### WORK TO COMPLETE
Rewrite the lines below as a Markdown table with a "No." column holding the row number and a "Line" column holding the line itself, omitting any blank lines.

(Element lookup records)
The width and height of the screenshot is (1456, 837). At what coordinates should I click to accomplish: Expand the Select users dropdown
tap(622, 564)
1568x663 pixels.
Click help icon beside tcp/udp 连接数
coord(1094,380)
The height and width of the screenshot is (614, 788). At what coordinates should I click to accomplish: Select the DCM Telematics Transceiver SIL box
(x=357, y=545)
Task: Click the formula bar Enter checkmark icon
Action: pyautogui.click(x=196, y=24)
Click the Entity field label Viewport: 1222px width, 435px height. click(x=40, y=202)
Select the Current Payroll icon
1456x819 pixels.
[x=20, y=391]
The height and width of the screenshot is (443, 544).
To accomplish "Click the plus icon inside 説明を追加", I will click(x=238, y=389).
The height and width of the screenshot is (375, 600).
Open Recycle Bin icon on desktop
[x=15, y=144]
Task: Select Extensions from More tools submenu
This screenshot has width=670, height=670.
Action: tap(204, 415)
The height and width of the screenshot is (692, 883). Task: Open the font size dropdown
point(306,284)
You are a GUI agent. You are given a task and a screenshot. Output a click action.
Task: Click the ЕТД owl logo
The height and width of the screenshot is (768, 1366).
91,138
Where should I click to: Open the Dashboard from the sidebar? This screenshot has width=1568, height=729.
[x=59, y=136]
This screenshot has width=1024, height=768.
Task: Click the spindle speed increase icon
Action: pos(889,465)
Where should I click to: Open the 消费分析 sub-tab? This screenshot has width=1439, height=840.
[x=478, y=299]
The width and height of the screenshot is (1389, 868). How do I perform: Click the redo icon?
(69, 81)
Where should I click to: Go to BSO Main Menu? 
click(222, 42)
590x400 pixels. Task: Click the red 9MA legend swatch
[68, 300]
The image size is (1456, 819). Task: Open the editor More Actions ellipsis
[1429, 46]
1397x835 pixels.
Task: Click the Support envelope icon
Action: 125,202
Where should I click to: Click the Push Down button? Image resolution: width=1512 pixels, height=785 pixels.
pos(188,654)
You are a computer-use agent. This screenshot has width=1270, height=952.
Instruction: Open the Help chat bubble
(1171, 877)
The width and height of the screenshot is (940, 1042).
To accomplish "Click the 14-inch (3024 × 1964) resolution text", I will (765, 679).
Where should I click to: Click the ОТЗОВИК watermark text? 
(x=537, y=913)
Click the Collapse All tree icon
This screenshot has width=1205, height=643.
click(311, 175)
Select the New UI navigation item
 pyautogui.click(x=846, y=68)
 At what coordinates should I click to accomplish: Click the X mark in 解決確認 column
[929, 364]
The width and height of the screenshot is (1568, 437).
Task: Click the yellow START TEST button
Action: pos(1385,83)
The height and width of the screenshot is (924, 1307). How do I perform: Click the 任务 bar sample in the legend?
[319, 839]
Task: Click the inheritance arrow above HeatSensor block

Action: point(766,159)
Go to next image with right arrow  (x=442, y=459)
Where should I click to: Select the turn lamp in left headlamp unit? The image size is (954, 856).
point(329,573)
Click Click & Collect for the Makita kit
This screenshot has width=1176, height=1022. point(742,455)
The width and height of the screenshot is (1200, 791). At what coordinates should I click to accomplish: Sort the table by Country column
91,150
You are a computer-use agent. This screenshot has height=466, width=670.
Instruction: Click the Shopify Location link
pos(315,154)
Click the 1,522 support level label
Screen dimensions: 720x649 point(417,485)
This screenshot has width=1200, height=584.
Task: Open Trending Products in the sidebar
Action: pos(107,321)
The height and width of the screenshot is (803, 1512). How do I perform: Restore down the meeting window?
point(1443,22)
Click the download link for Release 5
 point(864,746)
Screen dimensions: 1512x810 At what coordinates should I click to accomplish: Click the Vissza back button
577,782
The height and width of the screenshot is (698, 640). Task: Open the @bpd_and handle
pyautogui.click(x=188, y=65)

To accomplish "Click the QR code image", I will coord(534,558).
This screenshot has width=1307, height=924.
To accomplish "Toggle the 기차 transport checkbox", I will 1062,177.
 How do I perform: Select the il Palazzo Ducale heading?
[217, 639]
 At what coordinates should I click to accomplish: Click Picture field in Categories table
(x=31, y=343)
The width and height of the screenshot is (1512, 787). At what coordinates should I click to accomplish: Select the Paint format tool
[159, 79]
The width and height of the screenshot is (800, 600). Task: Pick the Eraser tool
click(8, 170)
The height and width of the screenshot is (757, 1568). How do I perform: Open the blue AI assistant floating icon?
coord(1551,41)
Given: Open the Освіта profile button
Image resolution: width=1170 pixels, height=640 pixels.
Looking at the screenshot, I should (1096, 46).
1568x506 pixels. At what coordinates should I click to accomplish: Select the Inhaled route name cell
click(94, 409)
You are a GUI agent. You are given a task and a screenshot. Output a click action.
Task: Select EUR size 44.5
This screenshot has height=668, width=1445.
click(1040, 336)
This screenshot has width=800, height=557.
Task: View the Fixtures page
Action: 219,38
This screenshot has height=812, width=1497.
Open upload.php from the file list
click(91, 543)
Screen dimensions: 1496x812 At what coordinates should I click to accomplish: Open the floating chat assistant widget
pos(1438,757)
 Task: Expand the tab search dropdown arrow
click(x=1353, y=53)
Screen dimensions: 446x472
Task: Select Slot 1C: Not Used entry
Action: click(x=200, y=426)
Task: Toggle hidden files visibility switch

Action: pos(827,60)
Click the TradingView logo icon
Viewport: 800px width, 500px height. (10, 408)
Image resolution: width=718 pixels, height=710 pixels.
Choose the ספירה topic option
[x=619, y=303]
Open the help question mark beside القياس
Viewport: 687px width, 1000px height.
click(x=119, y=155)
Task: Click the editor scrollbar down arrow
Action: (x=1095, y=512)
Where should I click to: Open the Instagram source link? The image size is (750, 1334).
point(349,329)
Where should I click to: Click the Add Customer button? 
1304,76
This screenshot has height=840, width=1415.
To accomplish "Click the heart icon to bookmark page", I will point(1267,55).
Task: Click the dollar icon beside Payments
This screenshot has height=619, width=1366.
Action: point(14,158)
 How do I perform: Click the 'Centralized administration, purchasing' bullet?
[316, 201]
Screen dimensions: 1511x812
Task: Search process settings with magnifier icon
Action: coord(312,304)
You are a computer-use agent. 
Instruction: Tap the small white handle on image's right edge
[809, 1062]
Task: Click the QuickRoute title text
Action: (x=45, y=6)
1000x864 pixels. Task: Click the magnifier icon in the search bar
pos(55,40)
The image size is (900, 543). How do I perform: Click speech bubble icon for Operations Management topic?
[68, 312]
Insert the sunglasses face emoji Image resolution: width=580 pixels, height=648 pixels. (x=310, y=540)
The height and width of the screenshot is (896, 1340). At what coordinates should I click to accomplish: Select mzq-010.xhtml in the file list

### COMPLETE OUTPUT
| No. | Line |
|---|---|
| 1 | The width and height of the screenshot is (1456, 837). At what coordinates should I click to accomplish: Expand the Select users dropdown |
| 2 | tap(622, 564) |
| 3 | 1568x663 pixels. |
| 4 | Click help icon beside tcp/udp 连接数 |
| 5 | coord(1094,380) |
| 6 | The height and width of the screenshot is (614, 788). At what coordinates should I click to accomplish: Select the DCM Telematics Transceiver SIL box |
| 7 | (x=357, y=545) |
| 8 | Task: Click the formula bar Enter checkmark icon |
| 9 | Action: pyautogui.click(x=196, y=24) |
| 10 | Click the Entity field label Viewport: 1222px width, 435px height. click(x=40, y=202) |
| 11 | Select the Current Payroll icon |
| 12 | 1456x819 pixels. |
| 13 | [x=20, y=391] |
| 14 | The height and width of the screenshot is (443, 544). |
| 15 | To accomplish "Click the plus icon inside 説明を追加", I will click(x=238, y=389). |
| 16 | The height and width of the screenshot is (375, 600). |
| 17 | Open Recycle Bin icon on desktop |
| 18 | [x=15, y=144] |
| 19 | Task: Select Extensions from More tools submenu |
| 20 | This screenshot has width=670, height=670. |
| 21 | Action: tap(204, 415) |
| 22 | The height and width of the screenshot is (692, 883). Task: Open the font size dropdown |
| 23 | point(306,284) |
| 24 | You are a GUI agent. You are given a task and a screenshot. Output a click action. |
| 25 | Task: Click the ЕТД owl logo |
| 26 | The height and width of the screenshot is (768, 1366). |
| 27 | 91,138 |
| 28 | Where should I click to: Open the Dashboard from the sidebar? This screenshot has width=1568, height=729. |
| 29 | [x=59, y=136] |
| 30 | This screenshot has width=1024, height=768. |
| 31 | Task: Click the spindle speed increase icon |
| 32 | Action: pos(889,465) |
| 33 | Where should I click to: Open the 消费分析 sub-tab? This screenshot has width=1439, height=840. |
| 34 | [x=478, y=299] |
| 35 | The width and height of the screenshot is (1389, 868). How do I perform: Click the redo icon? |
| 36 | (69, 81) |
| 37 | Where should I click to: Go to BSO Main Menu?  |
| 38 | click(222, 42) |
| 39 | 590x400 pixels. Task: Click the red 9MA legend swatch |
| 40 | [68, 300] |
| 41 | The image size is (1456, 819). Task: Open the editor More Actions ellipsis |
| 42 | [1429, 46] |
| 43 | 1397x835 pixels. |
| 44 | Task: Click the Support envelope icon |
| 45 | Action: 125,202 |
| 46 | Where should I click to: Click the Push Down button? Image resolution: width=1512 pixels, height=785 pixels. |
| 47 | pos(188,654) |
| 48 | You are a computer-use agent. This screenshot has width=1270, height=952. |
| 49 | Instruction: Open the Help chat bubble |
| 50 | (1171, 877) |
| 51 | The width and height of the screenshot is (940, 1042). |
| 52 | To accomplish "Click the 14-inch (3024 × 1964) resolution text", I will (765, 679). |
| 53 | Where should I click to: Click the ОТЗОВИК watermark text?  |
| 54 | (x=537, y=913) |
| 55 | Click the Collapse All tree icon |
| 56 | This screenshot has width=1205, height=643. |
| 57 | click(311, 175) |
| 58 | Select the New UI navigation item |
| 59 |  pyautogui.click(x=846, y=68) |
| 60 |  At what coordinates should I click to accomplish: Click the X mark in 解決確認 column |
| 61 | [929, 364] |
| 62 | The width and height of the screenshot is (1568, 437). |
| 63 | Task: Click the yellow START TEST button |
| 64 | Action: pos(1385,83) |
| 65 | The height and width of the screenshot is (924, 1307). How do I perform: Click the 任务 bar sample in the legend? |
| 66 | [319, 839] |
| 67 | Task: Click the inheritance arrow above HeatSensor block |
| 68 | Action: point(766,159) |
| 69 | Go to next image with right arrow  (x=442, y=459) |
| 70 | Where should I click to: Select the turn lamp in left headlamp unit? The image size is (954, 856). |
| 71 | point(329,573) |
| 72 | Click Click & Collect for the Makita kit |
| 73 | This screenshot has width=1176, height=1022. point(742,455) |
| 74 | The width and height of the screenshot is (1200, 791). At what coordinates should I click to accomplish: Sort the table by Country column |
| 75 | 91,150 |
| 76 | You are a computer-use agent. This screenshot has height=466, width=670. |
| 77 | Instruction: Click the Shopify Location link |
| 78 | pos(315,154) |
| 79 | Click the 1,522 support level label |
| 80 | Screen dimensions: 720x649 point(417,485) |
| 81 | This screenshot has width=1200, height=584. |
| 82 | Task: Open Trending Products in the sidebar |
| 83 | Action: pos(107,321) |
| 84 | The height and width of the screenshot is (803, 1512). How do I perform: Restore down the meeting window? |
| 85 | point(1443,22) |
| 86 | Click the download link for Release 5 |
| 87 |  point(864,746) |
| 88 | Screen dimensions: 1512x810 At what coordinates should I click to accomplish: Click the Vissza back button |
| 89 | 577,782 |
| 90 | The height and width of the screenshot is (698, 640). Task: Open the @bpd_and handle |
| 91 | pyautogui.click(x=188, y=65) |
| 92 | To accomplish "Click the QR code image", I will coord(534,558). |
| 93 | This screenshot has width=1307, height=924. |
| 94 | To accomplish "Toggle the 기차 transport checkbox", I will 1062,177. |
| 95 |  How do I perform: Select the il Palazzo Ducale heading? |
| 96 | [217, 639] |
| 97 |  At what coordinates should I click to accomplish: Click Picture field in Categories table |
| 98 | (x=31, y=343) |
| 99 | The width and height of the screenshot is (1512, 787). At what coordinates should I click to accomplish: Select the Paint format tool |
| 100 | [159, 79] |
| 101 | The width and height of the screenshot is (800, 600). Task: Pick the Eraser tool |
| 102 | click(8, 170) |
| 103 | The height and width of the screenshot is (757, 1568). How do I perform: Open the blue AI assistant floating icon? |
| 104 | coord(1551,41) |
| 105 | Given: Open the Освіта profile button |
| 106 | Image resolution: width=1170 pixels, height=640 pixels. |
| 107 | Looking at the screenshot, I should (1096, 46). |
| 108 | 1568x506 pixels. At what coordinates should I click to accomplish: Select the Inhaled route name cell |
| 109 | click(94, 409) |
| 110 | You are a GUI agent. You are given a task and a screenshot. Output a click action. |
| 111 | Task: Select EUR size 44.5 |
| 112 | This screenshot has height=668, width=1445. |
| 113 | click(1040, 336) |
| 114 | This screenshot has width=800, height=557. |
| 115 | Task: View the Fixtures page |
| 116 | Action: 219,38 |
| 117 | This screenshot has height=812, width=1497. |
| 118 | Open upload.php from the file list |
| 119 | click(91, 543) |
| 120 | Screen dimensions: 1496x812 At what coordinates should I click to accomplish: Open the floating chat assistant widget |
| 121 | pos(1438,757) |
| 122 |  Task: Expand the tab search dropdown arrow |
| 123 | click(x=1353, y=53) |
| 124 | Screen dimensions: 446x472 |
| 125 | Task: Select Slot 1C: Not Used entry |
| 126 | Action: click(x=200, y=426) |
| 127 | Task: Toggle hidden files visibility switch |
| 128 | Action: pos(827,60) |
| 129 | Click the TradingView logo icon |
| 130 | Viewport: 800px width, 500px height. (10, 408) |
| 131 | Image resolution: width=718 pixels, height=710 pixels. |
| 132 | Choose the ספירה topic option |
| 133 | [x=619, y=303] |
| 134 | Open the help question mark beside القياس |
| 135 | Viewport: 687px width, 1000px height. |
| 136 | click(x=119, y=155) |
| 137 | Task: Click the editor scrollbar down arrow |
| 138 | Action: (x=1095, y=512) |
| 139 | Where should I click to: Open the Instagram source link? The image size is (750, 1334). |
| 140 | point(349,329) |
| 141 | Where should I click to: Click the Add Customer button?  |
| 142 | 1304,76 |
| 143 | This screenshot has height=840, width=1415. |
| 144 | To accomplish "Click the heart icon to bookmark page", I will point(1267,55). |
| 145 | Task: Click the dollar icon beside Payments |
| 146 | This screenshot has height=619, width=1366. |
| 147 | Action: point(14,158) |
| 148 |  How do I perform: Click the 'Centralized administration, purchasing' bullet? |
| 149 | [316, 201] |
| 150 | Screen dimensions: 1511x812 |
| 151 | Task: Search process settings with magnifier icon |
| 152 | Action: coord(312,304) |
| 153 | You are a computer-use agent.  |
| 154 | Instruction: Tap the small white handle on image's right edge |
| 155 | [809, 1062] |
| 156 | Task: Click the QuickRoute title text |
| 157 | Action: (x=45, y=6) |
| 158 | 1000x864 pixels. Task: Click the magnifier icon in the search bar |
| 159 | pos(55,40) |
| 160 | The image size is (900, 543). How do I perform: Click speech bubble icon for Operations Management topic? |
| 161 | [68, 312] |
| 162 | Insert the sunglasses face emoji Image resolution: width=580 pixels, height=648 pixels. (x=310, y=540) |
| 163 | The height and width of the screenshot is (896, 1340). At what coordinates should I click to accomplish: Select mzq-010.xhtml in the file list |